This was my first post on LinkedIn displaying a project. I woke up to this amazing notification on May 26, 2020. I would like to thank all those in my LinkedIn network for showing their support.

Glossary

Mammograms

A mammogram is an X-ray picture of the breast. Doctors use a mammogram to look for early signs of breast cancer. The one shown above is called a mediolateral mammogram.

Pectoral muscle

Pectoral muscles (colloquially referred to as "pecs") are the muscles that connect the front of the human chest with the bones of the upper arm and shoulder.

Canny edge detection

Canny Edge Detection is a popular edge detection algorithm. Using Canny Edge Detector solely for pectoral muscle segmentation produces quite unsatisfactory results. Thus, we use hough transform line detection.

Hough Transfrom

The Hough transform is a technique which can be used to isolate features of a particular shape within an image. Because it requires that the desired features be specified in some parametric form, the classical Hough transform is most commonly used for the detection of regular curves such as lines, circles, ellipses, etc.

Algorithm

algorithm-screenshot

Scope for improvement

  • The algorithm seems to produce satisfactory result on the images. However, not so much on the last image, mammo_5.jpg.

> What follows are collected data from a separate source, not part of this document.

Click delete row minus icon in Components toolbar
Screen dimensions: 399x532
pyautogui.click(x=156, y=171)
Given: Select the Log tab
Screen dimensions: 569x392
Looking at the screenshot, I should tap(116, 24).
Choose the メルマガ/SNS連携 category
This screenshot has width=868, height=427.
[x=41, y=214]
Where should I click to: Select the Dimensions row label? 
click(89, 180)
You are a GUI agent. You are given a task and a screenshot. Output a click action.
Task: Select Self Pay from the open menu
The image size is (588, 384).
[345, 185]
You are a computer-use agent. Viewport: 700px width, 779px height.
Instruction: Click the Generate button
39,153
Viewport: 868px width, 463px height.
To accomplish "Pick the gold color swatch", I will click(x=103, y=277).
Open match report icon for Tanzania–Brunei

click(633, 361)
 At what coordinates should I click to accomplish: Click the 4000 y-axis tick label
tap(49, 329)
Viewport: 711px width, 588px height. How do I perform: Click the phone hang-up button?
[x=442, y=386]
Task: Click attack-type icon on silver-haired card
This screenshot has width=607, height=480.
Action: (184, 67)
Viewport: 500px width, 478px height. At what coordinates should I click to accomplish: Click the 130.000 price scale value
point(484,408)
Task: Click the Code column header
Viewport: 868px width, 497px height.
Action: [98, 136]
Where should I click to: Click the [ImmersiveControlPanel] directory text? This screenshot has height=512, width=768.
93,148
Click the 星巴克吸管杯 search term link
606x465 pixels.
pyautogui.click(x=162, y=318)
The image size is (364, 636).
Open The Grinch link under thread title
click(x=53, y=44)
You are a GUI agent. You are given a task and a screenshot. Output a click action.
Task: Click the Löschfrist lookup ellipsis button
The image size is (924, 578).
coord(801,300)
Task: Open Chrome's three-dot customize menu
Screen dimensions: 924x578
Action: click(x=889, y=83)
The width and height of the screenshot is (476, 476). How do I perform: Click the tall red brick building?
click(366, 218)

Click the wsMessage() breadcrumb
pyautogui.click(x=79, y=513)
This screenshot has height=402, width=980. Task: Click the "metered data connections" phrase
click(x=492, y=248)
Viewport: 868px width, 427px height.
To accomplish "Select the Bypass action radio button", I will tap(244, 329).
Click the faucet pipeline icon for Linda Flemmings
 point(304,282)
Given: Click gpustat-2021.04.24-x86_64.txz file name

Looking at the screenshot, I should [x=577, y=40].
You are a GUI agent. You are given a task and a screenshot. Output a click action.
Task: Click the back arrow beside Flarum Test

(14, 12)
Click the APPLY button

This is so because the pectoral region here can not simply be modelled by a single line.
  • We can repeatedly apply this algorithm on such images, and try to chisel away remaining parts of the pectoral muscle in each iteration.
  • The parameters for the shortlisting lines have been chosen manually. However, they can be easily learned given a bigger dataset.

Give me a place to stand, and I shall move the earth. - Archimedes

Give me more data, and I shall learn the parameters. - Me :)

Please refer pectoral-segmentation.ipynb for the complete code. I have tried to explain each step as clearly as I could.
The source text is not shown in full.